__Task list__.
[1] In the SlopRank project description, over how many prompts were the example OpenRouter rankings computed?
[2] Using the SlopRank project description, decide whether each statement agrees with it: (a) SlopRank is built with Bodo for parallel processing. (b) Subset evaluation is meant to raise scoring accuracy. (c) Graph-based ranking uses PageRank to compute relative rankings. For each, answer yes or no and quote the deciding words.
[3] Continue the SlopRank project description after its last line.

___ Provided passage ___

Peer-based LLM cross-evaluation system

These details have not been verified by PyPI

Project links

Homepage

Project description

SlopRank

SlopRank is a high-performance evaluation framework for ranking LLMs using peer-based cross-evaluation and PageRank. Built with Bodo for parallel processing, it enables unbiased, dynamic, and scalable benchmarking of multiple models, fostering transparency and innovation in the development of AI systems.

You can use it with a large set of heterogeneous prompts to get overall rankings, or with smaller targeted sets to evaluate models for your specific use case.

🚀 Performance: Powered by Bodo for parallel DataFrame operations and JIT compilation
📊 Scalable: Efficiently handles large datasets with optimized memory usage
🔗 Compatible: Direct integration with Simon Willison's llm library

Interactive Dashboard

Dashboard Preview

➡️ View Interactive Dashboard

Example Ranking (OpenRouter run):

=== PageRank Rankings ===
   model                                   pagerank_score
0  openrouter/openai/gpt-5                 0.168470
1  openrouter/qwen/qwen3-max               0.155266
2  openrouter/google/gemini-2.5-pro        0.145787
3  openrouter/anthropic/claude-opus-4.1    0.135553
4  openrouter/x-ai/grok-4                  0.135202
5  openrouter/anthropic/claude-sonnet-4    0.133854
6  openrouter/nousresearch/hermes-4-405b   0.125868

Models in this run: gpt-5, claude opus 4.1, claude sonnet 4, grok 4, qwen 3 max, gemini 2.5 pro, nousresearch/hermes-4-405b. Results were computed using peer cross‑evaluation and PageRank over 37 prompts.

It supports pretty much all models, anything that can be run with the 'llm' library.

Features

🚀 High-Performance Processing

Bodo Integration: Parallel DataFrame operations with JIT compilation for maximum performance
Memory Efficient: Optimized memory usage for large-scale evaluations
Scalable: Handles thousands of prompts and dozens of models efficiently

🤖 Advanced Evaluation

Peer-Based Evaluation: Models evaluate each other's responses, mimicking a collaborative and competitive environment
Customizable Scoring: Numeric ratings (1–10) for granular evaluation or upvote/downvote for binary scoring
Subset Evaluation: Reduce API costs by limiting the models each evaluator reviews
Graph-Based Ranking: Endorsements are represented in a graph, and PageRank is used to compute relative rankings

📊 Rich Analytics

Statistical Confidence: Calculate confidence intervals and significance tests for model rankings
Category-Based Analysis: Evaluate model performance across different prompt categories (reasoning, coding, etc.)

___ Data listing ___

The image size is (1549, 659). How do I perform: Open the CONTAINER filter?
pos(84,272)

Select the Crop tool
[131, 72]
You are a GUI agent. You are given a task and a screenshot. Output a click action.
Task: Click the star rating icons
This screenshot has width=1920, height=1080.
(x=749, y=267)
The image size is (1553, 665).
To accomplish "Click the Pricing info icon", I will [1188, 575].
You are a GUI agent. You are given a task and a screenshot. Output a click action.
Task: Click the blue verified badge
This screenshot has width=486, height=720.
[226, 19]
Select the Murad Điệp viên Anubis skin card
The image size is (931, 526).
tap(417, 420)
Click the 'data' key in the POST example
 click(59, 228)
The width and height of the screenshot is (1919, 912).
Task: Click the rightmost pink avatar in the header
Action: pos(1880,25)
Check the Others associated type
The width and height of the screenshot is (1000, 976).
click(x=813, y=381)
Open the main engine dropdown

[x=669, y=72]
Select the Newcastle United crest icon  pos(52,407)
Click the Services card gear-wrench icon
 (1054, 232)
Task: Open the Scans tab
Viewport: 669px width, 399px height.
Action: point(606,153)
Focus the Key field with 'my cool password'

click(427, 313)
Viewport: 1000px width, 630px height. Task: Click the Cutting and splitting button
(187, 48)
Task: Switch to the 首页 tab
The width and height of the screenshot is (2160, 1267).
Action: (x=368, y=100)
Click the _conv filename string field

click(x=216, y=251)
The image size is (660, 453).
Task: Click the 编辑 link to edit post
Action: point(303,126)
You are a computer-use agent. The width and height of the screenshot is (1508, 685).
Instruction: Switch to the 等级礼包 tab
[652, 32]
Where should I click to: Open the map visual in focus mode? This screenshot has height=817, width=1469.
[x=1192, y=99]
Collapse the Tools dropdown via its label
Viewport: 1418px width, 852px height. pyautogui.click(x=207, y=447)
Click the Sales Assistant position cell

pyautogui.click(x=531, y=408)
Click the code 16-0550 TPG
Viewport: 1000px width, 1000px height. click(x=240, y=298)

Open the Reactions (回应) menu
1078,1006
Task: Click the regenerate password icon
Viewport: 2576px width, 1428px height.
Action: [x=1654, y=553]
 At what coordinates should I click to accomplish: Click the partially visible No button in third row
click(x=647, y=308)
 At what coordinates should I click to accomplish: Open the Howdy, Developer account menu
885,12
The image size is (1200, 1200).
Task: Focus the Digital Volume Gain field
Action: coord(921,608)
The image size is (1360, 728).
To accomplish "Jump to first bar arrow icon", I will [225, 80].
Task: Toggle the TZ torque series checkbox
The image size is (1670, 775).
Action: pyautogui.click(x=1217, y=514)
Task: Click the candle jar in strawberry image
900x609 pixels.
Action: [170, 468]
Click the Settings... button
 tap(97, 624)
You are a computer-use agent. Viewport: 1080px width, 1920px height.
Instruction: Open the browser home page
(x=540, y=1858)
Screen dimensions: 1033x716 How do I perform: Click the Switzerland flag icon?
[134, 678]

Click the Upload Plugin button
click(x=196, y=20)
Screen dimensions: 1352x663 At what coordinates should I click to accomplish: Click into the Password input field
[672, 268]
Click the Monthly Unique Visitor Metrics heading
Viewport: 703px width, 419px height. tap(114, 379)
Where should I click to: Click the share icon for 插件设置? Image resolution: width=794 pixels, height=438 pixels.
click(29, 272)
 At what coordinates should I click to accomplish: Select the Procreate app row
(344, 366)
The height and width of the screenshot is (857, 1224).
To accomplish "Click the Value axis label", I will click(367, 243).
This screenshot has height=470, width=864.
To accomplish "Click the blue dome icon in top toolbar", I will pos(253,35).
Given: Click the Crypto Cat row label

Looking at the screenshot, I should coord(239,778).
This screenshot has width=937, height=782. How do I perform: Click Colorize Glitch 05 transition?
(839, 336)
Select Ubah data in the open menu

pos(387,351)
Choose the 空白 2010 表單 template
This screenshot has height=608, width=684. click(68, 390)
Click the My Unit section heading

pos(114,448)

___

__Answers__.
[1] 37 prompts.

[2]
(a) Yes: "Built with Bodo for parallel processing"
(b) No: "Reduce API costs by limiting the models each evaluator reviews"
(c) Yes: "PageRank is used to compute relative rankings"

[3]
Graph Visualization: Interactive and static graph visualizations of model endorsements
Interactive Dashboard: Explore results through a web-based dashboard with interactive visualizations

🔗 Flexible Integration

LLM Library: Direct integration with Simon Willison's llm library for broad model support
Provider Agnostic: Works with OpenAI, Anthropic, OpenRouter, and local models
Easy Configuration: Simple CSV-based prompt input and JSON output

How It Works

Prompt Collection: Define a set of questions or tasks to test the models.
Model Responses: Each model generates a response to the prompts.
Cross-Evaluation:
- Each model evaluates the quality of other models' responses.
- Evaluations are collected via predefined scoring methods.
Graph Construction: Build a directed graph where nodes are models, and edges represent endorsements.
Ranking: Apply the PageRank algorithm to rank models based on their relative endorsements.

Installation

Prerequisites

Python 3.9+ (required for Bodo compatibility)
Bodo for high-performance parallel processing (included by default)
SimonW's llm library for model access
networkx for graph computations
dotenv for environment variable management

Optional Compatibility Mode

pandas for compatibility mode (if you specifically need regular pandas)

Setup

Standard Installation (includes Bodo for 3-5x performance):

pip install sloprank

Compatibility Installation (regular pandas only):

pip install sloprank[pandas]

From Source:

git clone https://github.com/strangeloopcanon/llmrank.git
cd sloprank
pip install .               # Standard installation (includes Bodo)
pip install .[pandas]       # Compatibility mode (regular pandas)

API Keys Setup

SlopRank uses the llm library for model access. Set up API keys using Simon Willison's llm tool:

# Install llm library (included as dependency)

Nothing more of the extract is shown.